- _ABOUT THIS TASK_:
Restate every record exactly, with nothing skipped.

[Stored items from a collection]
┌──

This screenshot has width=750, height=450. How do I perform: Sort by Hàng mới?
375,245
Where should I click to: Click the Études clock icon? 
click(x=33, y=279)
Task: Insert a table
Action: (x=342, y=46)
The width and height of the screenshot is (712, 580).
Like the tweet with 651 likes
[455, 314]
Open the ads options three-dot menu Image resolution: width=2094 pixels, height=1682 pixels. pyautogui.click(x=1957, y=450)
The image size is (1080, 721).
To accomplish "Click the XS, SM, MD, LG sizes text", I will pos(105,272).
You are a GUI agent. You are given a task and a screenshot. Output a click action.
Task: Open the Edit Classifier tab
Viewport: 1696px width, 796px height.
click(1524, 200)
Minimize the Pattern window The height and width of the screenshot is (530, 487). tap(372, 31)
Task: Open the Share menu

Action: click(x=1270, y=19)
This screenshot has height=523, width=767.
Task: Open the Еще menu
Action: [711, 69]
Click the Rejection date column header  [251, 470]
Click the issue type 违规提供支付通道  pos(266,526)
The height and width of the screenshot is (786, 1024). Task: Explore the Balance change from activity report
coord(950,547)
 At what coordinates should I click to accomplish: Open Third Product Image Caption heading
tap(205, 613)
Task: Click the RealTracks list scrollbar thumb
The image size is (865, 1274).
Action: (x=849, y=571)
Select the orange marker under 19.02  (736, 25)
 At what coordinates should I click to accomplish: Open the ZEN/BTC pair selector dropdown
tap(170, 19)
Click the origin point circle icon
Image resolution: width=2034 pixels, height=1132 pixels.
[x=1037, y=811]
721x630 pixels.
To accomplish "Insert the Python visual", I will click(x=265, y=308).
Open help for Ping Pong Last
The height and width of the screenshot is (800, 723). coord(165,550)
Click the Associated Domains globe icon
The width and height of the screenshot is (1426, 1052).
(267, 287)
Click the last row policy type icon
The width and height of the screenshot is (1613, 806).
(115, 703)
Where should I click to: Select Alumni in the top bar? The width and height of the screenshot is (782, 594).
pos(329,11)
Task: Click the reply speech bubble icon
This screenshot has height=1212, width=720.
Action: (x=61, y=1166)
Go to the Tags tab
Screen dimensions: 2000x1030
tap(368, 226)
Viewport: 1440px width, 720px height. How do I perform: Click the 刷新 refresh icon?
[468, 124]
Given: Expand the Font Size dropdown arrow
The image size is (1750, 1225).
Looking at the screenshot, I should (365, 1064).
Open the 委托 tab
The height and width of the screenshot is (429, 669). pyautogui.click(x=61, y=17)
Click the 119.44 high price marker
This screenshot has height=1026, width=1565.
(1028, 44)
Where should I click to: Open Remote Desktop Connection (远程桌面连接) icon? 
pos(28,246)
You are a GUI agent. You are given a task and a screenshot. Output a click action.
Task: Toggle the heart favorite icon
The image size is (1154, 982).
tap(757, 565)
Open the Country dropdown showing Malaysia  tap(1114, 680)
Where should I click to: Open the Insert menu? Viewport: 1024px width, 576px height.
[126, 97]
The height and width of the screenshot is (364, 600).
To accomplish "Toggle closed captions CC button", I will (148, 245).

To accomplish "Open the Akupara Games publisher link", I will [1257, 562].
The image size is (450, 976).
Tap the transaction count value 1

└──

- _SOLUTION_:
This screenshot has width=750, height=450. How do I perform: Sort by Hàng mới?
375,245
Where should I click to: Click the Études clock icon? 
click(x=33, y=279)
Task: Insert a table
Action: (x=342, y=46)
The width and height of the screenshot is (712, 580).
Like the tweet with 651 likes
[455, 314]
Open the ads options three-dot menu Image resolution: width=2094 pixels, height=1682 pixels. pyautogui.click(x=1957, y=450)
The image size is (1080, 721).
To accomplish "Click the XS, SM, MD, LG sizes text", I will pos(105,272).
You are a GUI agent. You are given a task and a screenshot. Output a click action.
Task: Open the Edit Classifier tab
Viewport: 1696px width, 796px height.
click(1524, 200)
Minimize the Pattern window The height and width of the screenshot is (530, 487). tap(372, 31)
Task: Open the Share menu

Action: click(x=1270, y=19)
This screenshot has height=523, width=767.
Task: Open the Еще menu
Action: [711, 69]
Click the Rejection date column header  [251, 470]
Click the issue type 违规提供支付通道  pos(266,526)
The height and width of the screenshot is (786, 1024). Task: Explore the Balance change from activity report
coord(950,547)
 At what coordinates should I click to accomplish: Open Third Product Image Caption heading
tap(205, 613)
Task: Click the RealTracks list scrollbar thumb
The image size is (865, 1274).
Action: (x=849, y=571)
Select the orange marker under 19.02  (736, 25)
 At what coordinates should I click to accomplish: Open the ZEN/BTC pair selector dropdown
tap(170, 19)
Click the origin point circle icon
Image resolution: width=2034 pixels, height=1132 pixels.
[x=1037, y=811]
721x630 pixels.
To accomplish "Insert the Python visual", I will click(x=265, y=308).
Open help for Ping Pong Last
The height and width of the screenshot is (800, 723). coord(165,550)
Click the Associated Domains globe icon
The width and height of the screenshot is (1426, 1052).
(267, 287)
Click the last row policy type icon
The width and height of the screenshot is (1613, 806).
(115, 703)
Where should I click to: Select Alumni in the top bar? The width and height of the screenshot is (782, 594).
pos(329,11)
Task: Click the reply speech bubble icon
This screenshot has height=1212, width=720.
Action: (x=61, y=1166)
Go to the Tags tab
Screen dimensions: 2000x1030
tap(368, 226)
Viewport: 1440px width, 720px height. How do I perform: Click the 刷新 refresh icon?
[468, 124]
Given: Expand the Font Size dropdown arrow
The image size is (1750, 1225).
Looking at the screenshot, I should (365, 1064).
Open the 委托 tab
The height and width of the screenshot is (429, 669). pyautogui.click(x=61, y=17)
Click the 119.44 high price marker
This screenshot has height=1026, width=1565.
(1028, 44)
Where should I click to: Open Remote Desktop Connection (远程桌面连接) icon? 
pos(28,246)
You are a GUI agent. You are given a task and a screenshot. Output a click action.
Task: Toggle the heart favorite icon
The image size is (1154, 982).
tap(757, 565)
Open the Country dropdown showing Malaysia  tap(1114, 680)
Where should I click to: Open the Insert menu? Viewport: 1024px width, 576px height.
[126, 97]
The height and width of the screenshot is (364, 600).
To accomplish "Toggle closed captions CC button", I will (148, 245).

To accomplish "Open the Akupara Games publisher link", I will [1257, 562].
The image size is (450, 976).
Tap the transaction count value 1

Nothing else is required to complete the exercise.